* Tasks *
• a. Retype the part of the mailing list post on alternatives and init scripts that opens with the words containing "[Fedora-packaging] alternatives --force" and closes with "to the list)".
• b. Extend the mailing list post about removing an old init script, picking up after its final sentence.

* Given text *

>> Start

[Fedora-packaging] alternatives --force (removing an old init script)

Rex Dieter rdieter at math.unl.edu
Mon Mar 26 13:10:30 UTC 2012


On 03/26/2012 08:05 AM, Ricardo Rocha wrote:
> (resending after subscribing to the list)
>
> Hi all.
>
> The lcgdm packages are using alternatives, as several flavors are
> provided - mysql, postgresql, ... backends.
>
> While trying to provide an upgrade path to some of our users taking
> legacy packages - as in from other repositories, not fedora - by using
> obsoletes/provides i've bumped into an issue with the upgrade of the
> init scripts. The old packages are not using alternatives, so the
> init.d script is an actual file, not a symlink. While upgrading to the
> new fedora package (which would obsolete/provide the old ones), the
> old init.d script is left there, as it's a real file. This breaks the
> service as the daemon binaries are now (as they should) in /usr/sbin -
> they used to go in /usr/bin.

>> End

* Information provided *
>> Start

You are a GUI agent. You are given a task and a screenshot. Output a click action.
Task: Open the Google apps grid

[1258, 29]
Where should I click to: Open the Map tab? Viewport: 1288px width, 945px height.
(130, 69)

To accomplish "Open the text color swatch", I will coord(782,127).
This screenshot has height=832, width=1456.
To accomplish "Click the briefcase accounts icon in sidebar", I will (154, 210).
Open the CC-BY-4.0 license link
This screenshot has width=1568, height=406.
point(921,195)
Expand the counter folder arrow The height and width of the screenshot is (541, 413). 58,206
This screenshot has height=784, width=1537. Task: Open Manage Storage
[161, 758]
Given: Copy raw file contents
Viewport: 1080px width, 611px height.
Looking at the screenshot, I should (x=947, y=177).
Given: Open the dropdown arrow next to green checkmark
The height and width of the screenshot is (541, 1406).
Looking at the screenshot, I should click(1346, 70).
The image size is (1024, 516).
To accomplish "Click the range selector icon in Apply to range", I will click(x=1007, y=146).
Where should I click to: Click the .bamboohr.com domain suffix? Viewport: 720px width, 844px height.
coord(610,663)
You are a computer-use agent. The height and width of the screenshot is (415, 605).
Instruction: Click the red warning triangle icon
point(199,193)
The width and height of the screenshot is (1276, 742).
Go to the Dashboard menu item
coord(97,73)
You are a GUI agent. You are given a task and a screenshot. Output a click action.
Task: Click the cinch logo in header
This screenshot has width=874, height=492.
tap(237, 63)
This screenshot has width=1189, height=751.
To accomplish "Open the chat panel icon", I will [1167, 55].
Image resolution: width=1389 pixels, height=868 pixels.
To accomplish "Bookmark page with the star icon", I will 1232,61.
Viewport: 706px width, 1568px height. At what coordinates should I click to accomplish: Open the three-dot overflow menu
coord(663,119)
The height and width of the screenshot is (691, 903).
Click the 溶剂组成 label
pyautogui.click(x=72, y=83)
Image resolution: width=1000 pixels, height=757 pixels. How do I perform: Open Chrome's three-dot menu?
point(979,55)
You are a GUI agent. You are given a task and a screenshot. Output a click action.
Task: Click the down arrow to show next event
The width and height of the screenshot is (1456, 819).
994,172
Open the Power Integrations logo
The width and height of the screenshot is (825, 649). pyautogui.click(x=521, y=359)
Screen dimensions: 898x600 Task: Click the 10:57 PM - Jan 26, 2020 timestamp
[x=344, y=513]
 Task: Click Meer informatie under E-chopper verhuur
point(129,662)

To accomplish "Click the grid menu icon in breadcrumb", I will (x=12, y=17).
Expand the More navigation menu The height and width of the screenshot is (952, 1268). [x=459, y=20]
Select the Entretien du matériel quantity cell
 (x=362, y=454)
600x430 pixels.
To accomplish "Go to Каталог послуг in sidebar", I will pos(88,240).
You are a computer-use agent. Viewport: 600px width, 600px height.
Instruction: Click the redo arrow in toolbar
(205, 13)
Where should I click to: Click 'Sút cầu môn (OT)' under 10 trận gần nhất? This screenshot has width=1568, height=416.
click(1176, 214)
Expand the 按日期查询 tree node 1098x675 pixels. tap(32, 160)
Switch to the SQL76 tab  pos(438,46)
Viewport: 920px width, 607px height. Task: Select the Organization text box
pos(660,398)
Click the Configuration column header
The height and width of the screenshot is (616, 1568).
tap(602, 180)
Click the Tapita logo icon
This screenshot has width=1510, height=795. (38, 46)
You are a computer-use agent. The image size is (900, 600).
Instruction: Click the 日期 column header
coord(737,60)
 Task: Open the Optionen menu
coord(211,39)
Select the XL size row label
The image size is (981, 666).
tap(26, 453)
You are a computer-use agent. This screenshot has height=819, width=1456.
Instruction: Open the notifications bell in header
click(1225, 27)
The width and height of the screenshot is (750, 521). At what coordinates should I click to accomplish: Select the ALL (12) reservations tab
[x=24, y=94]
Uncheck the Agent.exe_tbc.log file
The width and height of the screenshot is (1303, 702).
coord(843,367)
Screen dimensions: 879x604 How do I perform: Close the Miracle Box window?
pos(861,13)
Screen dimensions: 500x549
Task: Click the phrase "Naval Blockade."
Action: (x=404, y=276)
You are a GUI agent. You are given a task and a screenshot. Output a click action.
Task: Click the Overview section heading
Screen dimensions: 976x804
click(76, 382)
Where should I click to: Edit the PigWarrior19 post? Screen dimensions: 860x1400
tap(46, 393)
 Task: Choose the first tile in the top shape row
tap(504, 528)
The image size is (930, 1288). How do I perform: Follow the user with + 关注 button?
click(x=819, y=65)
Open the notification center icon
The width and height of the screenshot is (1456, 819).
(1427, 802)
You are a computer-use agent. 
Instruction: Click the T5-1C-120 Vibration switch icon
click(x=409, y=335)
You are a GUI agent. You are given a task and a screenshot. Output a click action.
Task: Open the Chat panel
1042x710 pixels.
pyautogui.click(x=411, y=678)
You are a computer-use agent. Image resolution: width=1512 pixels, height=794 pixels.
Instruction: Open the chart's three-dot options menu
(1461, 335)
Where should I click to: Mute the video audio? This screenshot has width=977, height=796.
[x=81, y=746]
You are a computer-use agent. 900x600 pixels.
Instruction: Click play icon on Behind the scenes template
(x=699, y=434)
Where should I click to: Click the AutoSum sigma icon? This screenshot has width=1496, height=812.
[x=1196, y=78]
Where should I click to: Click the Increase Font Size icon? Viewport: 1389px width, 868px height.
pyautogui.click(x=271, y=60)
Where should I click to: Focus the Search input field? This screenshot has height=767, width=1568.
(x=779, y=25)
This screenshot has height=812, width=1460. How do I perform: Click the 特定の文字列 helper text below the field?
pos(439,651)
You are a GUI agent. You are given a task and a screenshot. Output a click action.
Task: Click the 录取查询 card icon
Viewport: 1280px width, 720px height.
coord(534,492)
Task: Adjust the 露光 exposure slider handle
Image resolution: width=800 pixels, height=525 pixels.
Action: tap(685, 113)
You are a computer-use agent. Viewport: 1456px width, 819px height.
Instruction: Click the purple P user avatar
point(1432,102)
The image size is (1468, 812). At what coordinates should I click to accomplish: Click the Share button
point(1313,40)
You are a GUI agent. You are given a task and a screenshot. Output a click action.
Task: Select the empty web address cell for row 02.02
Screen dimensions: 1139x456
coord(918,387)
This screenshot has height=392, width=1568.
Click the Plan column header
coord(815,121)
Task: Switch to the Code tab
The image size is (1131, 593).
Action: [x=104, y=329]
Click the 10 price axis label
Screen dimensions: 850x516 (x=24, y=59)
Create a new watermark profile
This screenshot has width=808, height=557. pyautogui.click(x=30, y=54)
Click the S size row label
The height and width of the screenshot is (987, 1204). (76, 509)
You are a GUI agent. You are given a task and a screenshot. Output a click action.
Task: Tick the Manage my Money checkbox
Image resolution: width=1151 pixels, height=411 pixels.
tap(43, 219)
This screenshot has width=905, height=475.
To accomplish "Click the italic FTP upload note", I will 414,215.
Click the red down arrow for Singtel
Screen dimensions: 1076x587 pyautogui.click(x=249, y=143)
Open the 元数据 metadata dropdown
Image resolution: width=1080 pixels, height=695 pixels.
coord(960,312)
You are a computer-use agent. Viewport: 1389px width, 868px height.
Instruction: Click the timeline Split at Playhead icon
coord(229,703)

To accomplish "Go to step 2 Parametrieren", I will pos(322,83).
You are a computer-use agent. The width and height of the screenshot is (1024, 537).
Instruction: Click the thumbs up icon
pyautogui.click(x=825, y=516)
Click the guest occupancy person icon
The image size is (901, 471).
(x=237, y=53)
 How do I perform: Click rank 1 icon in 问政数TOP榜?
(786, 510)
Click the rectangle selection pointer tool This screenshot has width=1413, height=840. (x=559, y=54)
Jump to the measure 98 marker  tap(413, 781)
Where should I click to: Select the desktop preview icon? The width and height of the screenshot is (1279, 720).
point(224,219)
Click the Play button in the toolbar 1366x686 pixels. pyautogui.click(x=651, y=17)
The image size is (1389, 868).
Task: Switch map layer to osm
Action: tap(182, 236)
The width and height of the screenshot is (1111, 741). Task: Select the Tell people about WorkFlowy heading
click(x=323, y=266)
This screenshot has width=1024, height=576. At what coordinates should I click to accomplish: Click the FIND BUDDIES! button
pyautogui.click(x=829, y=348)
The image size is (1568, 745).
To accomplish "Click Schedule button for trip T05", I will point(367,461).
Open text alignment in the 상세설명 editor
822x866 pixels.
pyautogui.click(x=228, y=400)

>> End

* Per-task answers *
• a.
[Fedora-packaging] alternatives --force (removing an old init script)

Rex Dieter rdieter at math.unl.edu
Mon Mar 26 13:10:30 UTC 2012


On 03/26/2012 08:05 AM, Ricardo Rocha wrote:
> (resending after subscribing to the list)

• b.
>
> Debian seems to provide an option for these cases:
> # man update-alternatives
> """
> If some real file is installed where an alternative link has to be
> installed, it is kept unless --force is used.
> """
>
> but i can't find anything similar in Fedora. Is there a solution other
> than documenting that people should remove the old package and install
> the new one in two steps?

Why not just test if the target is a symlink or not prior to the 
update-alternatives call (and remove or rename it as you see fit, so it 
no longer would interfere)?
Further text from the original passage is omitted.